Back to all blogs
Cloud & DevOpsJune 28, 20269 min read

OpenTelemetry Distributed Tracing: How to Instrument Your Entire Stack and Eliminate Blind Spots in Production

Most engineering teams only discover production failures after users complain — OpenTelemetry distributed tracing changes that by giving you deep, correlated visibility across every service, database call, and API hop in your system.

L
Lucas Bennett
UI/UX Design Director
OpenTelemetry Distributed Tracing: How to Instrument Your Entire Stack and Eliminate Blind Spots in Production
TL;DR Quick Answer: OpenTelemetry distributed tracing lets you follow a single request as it travels through every microservice, database, queue, and third-party API in your system — generating a correlated trace with spans, attributes, and timing data. When implemented correctly, teams typically see a 60% reduction in Mean Time to Resolution (MTTR) and eliminate the "log archaeology" that burns engineering hours during incidents. This guide walks you through full-stack instrumentation from Node.js services to Python workers to your PostgreSQL layer.

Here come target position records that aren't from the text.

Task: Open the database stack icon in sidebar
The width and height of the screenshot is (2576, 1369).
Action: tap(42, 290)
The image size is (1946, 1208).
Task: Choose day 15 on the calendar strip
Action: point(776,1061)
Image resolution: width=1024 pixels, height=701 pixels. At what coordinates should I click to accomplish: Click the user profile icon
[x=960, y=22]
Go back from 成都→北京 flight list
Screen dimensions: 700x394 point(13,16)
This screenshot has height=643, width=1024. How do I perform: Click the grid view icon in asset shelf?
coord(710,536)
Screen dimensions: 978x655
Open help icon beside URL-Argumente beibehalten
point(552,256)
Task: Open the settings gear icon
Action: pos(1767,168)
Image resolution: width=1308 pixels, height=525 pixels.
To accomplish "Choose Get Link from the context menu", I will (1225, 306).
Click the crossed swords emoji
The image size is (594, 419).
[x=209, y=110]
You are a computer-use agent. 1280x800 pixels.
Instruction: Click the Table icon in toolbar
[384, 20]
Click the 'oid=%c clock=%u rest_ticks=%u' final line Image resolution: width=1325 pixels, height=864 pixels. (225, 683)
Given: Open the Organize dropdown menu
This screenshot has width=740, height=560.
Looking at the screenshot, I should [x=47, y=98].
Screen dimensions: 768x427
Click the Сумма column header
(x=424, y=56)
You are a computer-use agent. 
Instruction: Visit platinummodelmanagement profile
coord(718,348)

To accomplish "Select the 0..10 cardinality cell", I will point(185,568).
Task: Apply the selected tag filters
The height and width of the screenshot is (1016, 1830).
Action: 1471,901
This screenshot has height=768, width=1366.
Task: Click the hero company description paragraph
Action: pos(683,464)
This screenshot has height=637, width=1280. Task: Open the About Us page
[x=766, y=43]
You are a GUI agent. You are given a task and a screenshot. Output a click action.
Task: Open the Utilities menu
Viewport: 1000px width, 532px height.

If your team is still debugging production incidents by grepping through disconnected log files across five different services, you already know the pain. OpenTelemetry distributed tracing is the industry-standard answer to that problem — and in 2025, there is no credible excuse for running a microservices architecture without it. At Apargo, we instrument every production system we build with OpenTelemetry from day one, not as an afterthought. This article is the deep technical guide we wish existed when we started.

What Is OpenTelemetry Distributed Tracing and Why It Matters

OpenTelemetry (OTel) is a CNCF-graduated observability framework that provides vendor-neutral APIs, SDKs, and a collector for generating, collecting, and exporting telemetry data — traces, metrics, and logs — from your applications. The "distributed" in distributed tracing refers to the ability to correlate a single logical request across multiple independent processes and services using a shared Trace ID.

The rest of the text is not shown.